WORK ORDER: State the count of lines in this material that hold the string "computer" and add nothing.

ENTRIES SUPPLIED:
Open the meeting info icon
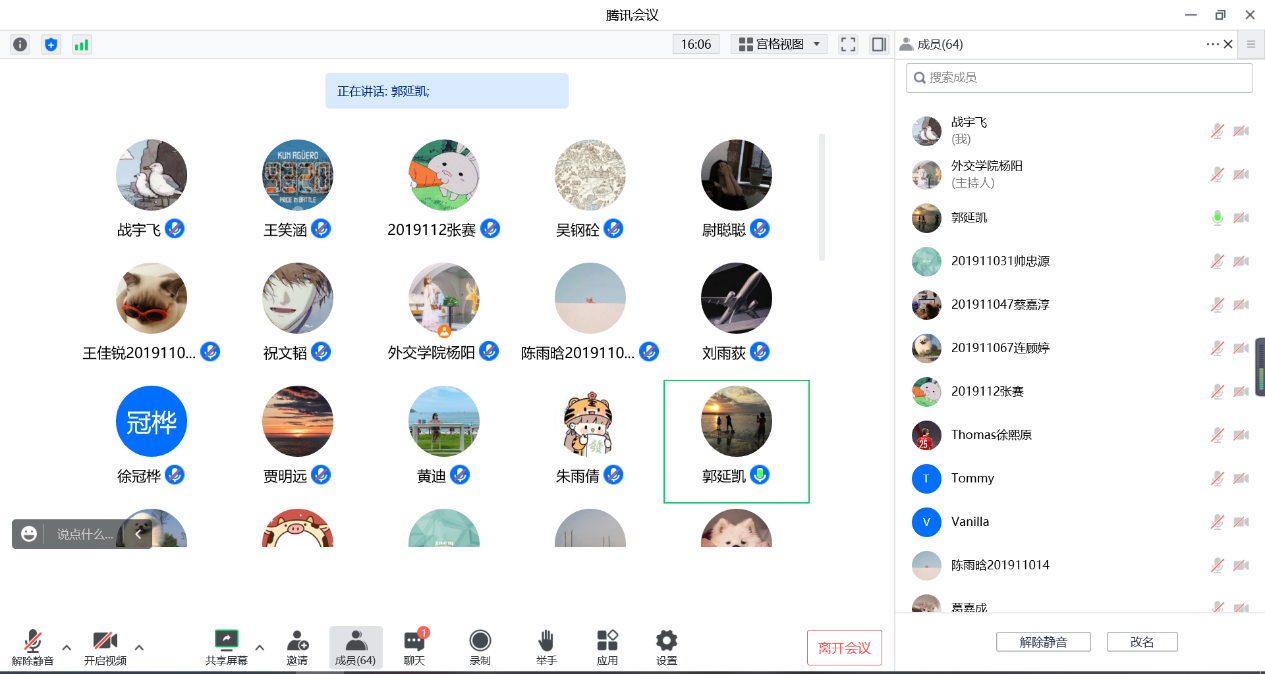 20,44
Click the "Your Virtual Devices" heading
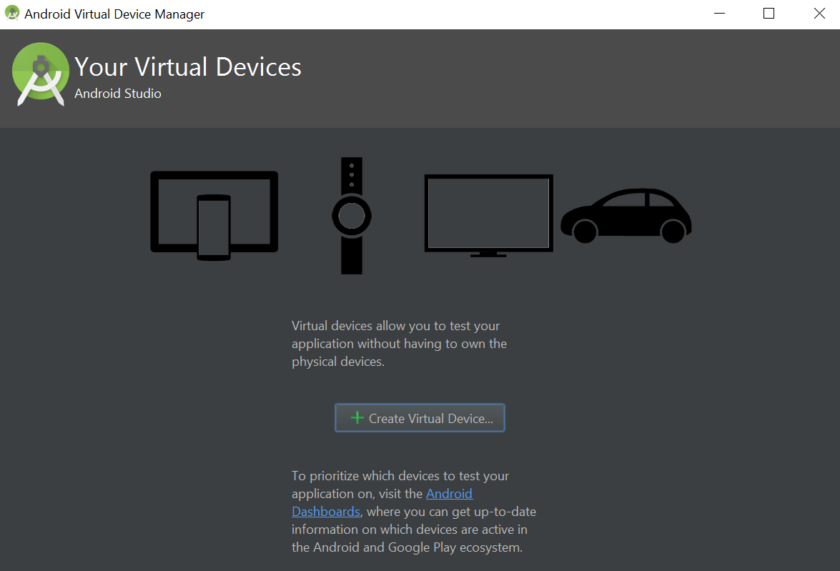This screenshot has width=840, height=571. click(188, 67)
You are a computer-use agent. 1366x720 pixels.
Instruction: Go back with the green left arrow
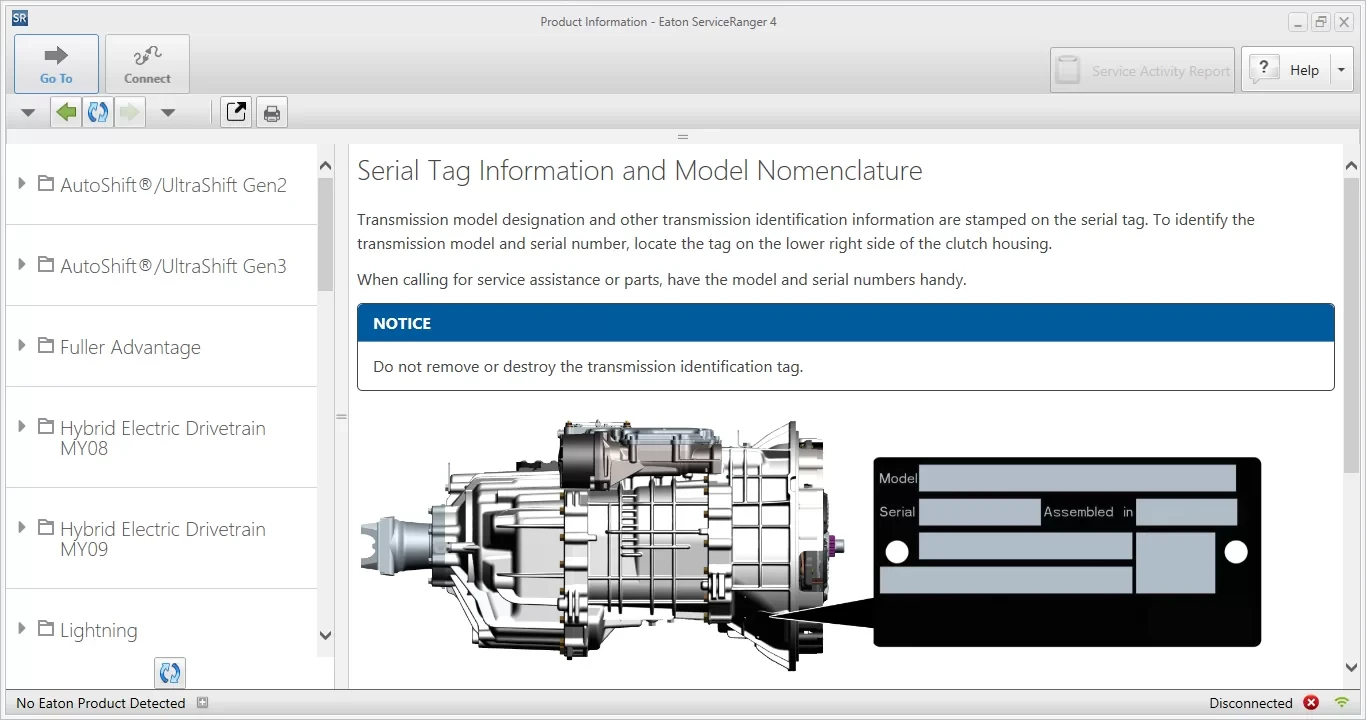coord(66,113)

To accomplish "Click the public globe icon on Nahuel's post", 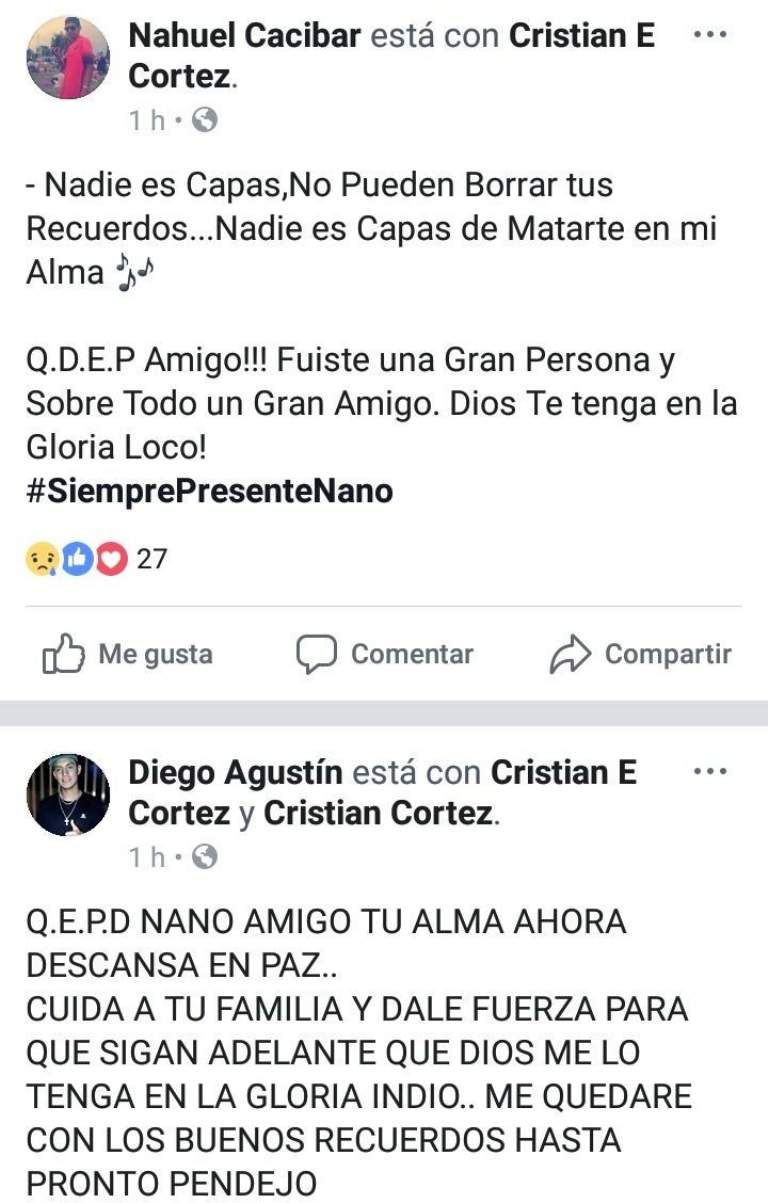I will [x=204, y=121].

---

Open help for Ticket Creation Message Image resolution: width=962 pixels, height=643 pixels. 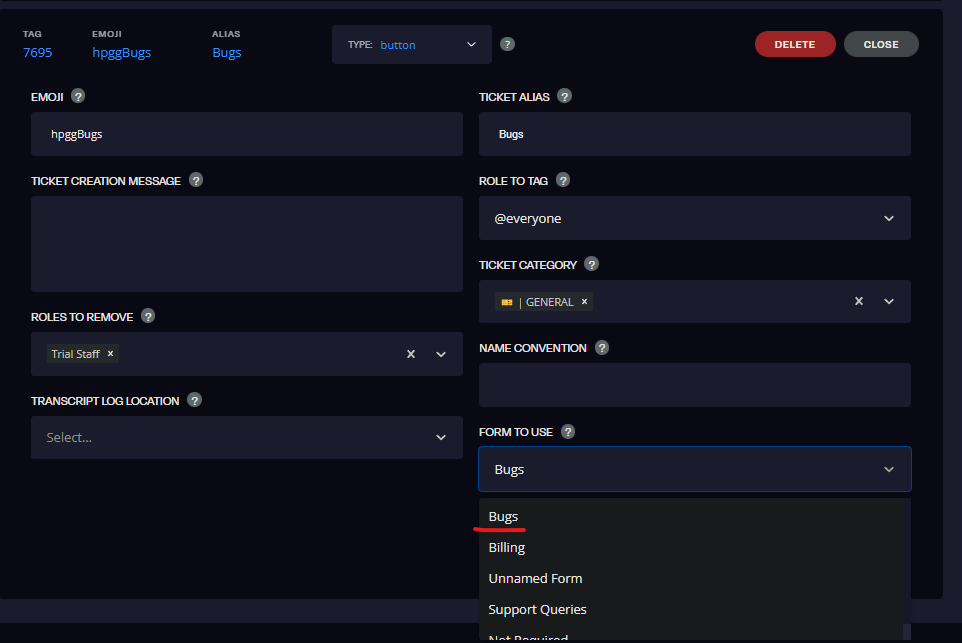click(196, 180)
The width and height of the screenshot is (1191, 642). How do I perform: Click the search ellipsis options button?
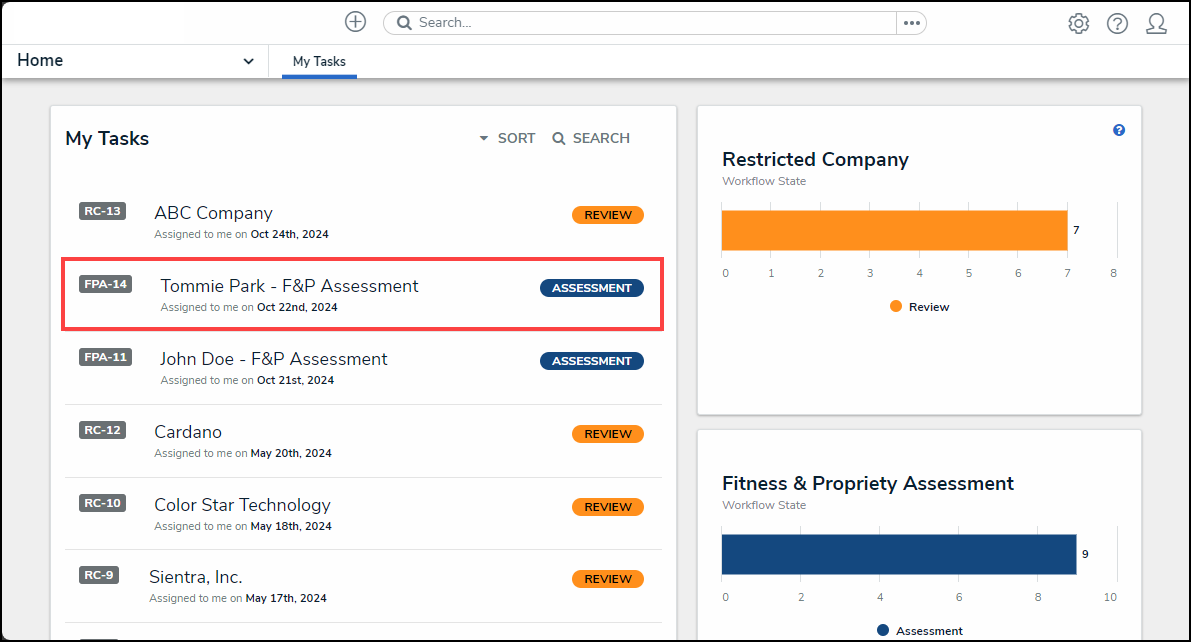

---

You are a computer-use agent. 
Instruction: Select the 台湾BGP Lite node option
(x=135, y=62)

ANSWER SECTION: 2